* **Task description**
Please copy each line below that contains the word "will".

(Entries provided Opens)

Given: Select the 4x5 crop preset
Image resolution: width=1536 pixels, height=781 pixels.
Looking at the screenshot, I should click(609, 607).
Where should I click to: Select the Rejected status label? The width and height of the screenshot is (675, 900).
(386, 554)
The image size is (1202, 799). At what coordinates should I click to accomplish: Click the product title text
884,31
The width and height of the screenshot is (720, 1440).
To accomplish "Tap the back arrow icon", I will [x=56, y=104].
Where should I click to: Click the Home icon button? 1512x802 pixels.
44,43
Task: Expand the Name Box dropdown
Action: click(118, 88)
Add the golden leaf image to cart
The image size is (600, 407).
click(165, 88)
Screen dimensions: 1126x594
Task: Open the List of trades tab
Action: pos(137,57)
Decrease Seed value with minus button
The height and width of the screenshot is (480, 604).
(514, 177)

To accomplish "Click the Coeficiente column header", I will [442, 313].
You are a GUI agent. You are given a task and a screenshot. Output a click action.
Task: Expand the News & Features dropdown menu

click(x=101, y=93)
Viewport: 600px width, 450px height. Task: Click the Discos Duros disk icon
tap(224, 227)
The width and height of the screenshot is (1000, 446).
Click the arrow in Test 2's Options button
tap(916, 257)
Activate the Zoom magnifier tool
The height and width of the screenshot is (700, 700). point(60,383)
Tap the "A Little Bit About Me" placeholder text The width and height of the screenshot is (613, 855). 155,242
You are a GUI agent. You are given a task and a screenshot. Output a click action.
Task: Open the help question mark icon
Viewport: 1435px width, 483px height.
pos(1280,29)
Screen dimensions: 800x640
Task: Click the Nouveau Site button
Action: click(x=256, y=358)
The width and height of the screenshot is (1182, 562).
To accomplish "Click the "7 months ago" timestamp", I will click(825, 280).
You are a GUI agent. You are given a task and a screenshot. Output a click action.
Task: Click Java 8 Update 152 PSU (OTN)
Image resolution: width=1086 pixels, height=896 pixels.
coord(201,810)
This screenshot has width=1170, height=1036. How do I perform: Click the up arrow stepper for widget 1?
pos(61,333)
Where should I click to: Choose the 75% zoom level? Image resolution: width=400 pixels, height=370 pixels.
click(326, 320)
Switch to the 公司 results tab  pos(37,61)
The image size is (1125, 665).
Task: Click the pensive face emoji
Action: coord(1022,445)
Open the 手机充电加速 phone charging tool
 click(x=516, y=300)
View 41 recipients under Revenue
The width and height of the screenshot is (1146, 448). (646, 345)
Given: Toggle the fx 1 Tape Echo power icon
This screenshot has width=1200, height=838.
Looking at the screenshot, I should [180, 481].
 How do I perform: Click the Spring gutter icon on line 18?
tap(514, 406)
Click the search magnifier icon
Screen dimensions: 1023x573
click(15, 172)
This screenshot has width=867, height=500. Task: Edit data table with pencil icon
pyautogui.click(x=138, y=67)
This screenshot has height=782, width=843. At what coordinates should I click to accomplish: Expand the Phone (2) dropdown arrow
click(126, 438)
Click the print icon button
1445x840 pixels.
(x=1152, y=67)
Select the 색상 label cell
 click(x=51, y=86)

(Entries provided Closes)

* **Your solution**
To accomplish "Tap the back arrow icon", I will [x=56, y=104].
To accomplish "Click the Coeficiente column header", I will [442, 313].
To accomplish "Click the "7 months ago" timestamp", I will click(825, 280).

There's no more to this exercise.